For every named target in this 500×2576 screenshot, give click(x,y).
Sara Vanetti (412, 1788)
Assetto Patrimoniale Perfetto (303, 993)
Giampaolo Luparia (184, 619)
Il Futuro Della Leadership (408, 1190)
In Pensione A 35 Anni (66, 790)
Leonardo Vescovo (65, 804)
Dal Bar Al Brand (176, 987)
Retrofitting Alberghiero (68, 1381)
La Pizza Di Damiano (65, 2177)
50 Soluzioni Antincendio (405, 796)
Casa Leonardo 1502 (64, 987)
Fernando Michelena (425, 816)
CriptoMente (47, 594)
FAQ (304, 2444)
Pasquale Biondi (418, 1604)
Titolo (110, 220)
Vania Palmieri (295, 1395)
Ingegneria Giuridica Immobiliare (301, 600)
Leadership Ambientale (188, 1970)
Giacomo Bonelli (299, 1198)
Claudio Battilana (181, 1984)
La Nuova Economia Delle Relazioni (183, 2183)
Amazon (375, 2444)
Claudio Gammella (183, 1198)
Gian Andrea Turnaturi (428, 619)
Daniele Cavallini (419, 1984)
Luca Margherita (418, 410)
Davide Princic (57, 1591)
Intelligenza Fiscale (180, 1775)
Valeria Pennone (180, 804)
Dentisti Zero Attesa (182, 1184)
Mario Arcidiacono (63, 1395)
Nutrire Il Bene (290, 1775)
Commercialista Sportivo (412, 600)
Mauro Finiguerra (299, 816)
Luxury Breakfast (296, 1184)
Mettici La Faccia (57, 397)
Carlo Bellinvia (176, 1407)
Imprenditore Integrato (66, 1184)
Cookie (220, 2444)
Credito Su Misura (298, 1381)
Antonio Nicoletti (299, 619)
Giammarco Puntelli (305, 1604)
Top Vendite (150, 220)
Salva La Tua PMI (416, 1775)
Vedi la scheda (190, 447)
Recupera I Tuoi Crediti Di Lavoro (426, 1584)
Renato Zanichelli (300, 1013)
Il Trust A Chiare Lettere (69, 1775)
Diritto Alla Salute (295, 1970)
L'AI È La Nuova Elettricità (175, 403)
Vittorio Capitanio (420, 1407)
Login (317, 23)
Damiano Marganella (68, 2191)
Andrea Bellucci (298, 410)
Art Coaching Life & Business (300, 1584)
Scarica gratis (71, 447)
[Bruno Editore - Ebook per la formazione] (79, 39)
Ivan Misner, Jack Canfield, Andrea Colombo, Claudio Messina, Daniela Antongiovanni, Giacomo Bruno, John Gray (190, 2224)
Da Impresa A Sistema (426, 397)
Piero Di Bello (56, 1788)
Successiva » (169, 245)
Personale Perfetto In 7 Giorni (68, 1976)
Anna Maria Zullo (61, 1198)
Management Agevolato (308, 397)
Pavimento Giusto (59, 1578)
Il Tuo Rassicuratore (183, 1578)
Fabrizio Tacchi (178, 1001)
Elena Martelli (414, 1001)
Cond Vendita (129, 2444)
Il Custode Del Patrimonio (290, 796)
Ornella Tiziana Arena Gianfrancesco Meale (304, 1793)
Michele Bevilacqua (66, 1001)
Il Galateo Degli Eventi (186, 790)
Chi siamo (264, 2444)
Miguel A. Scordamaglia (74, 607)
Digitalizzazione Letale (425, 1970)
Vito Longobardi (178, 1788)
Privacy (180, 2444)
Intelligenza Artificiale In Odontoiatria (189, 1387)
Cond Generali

DIRECTIONS | Filter the listing above so that only lines holding the word "Claudio" remain, and report those lines.

EXPECTED ANSWER |
Claudio Battilana (181, 1984)
Claudio Gammella (183, 1198)
Ivan Misner, Jack Canfield, Andrea Colombo, Claudio Messina, Daniela Antongiovanni, Giacomo Bruno, John Gray (190, 2224)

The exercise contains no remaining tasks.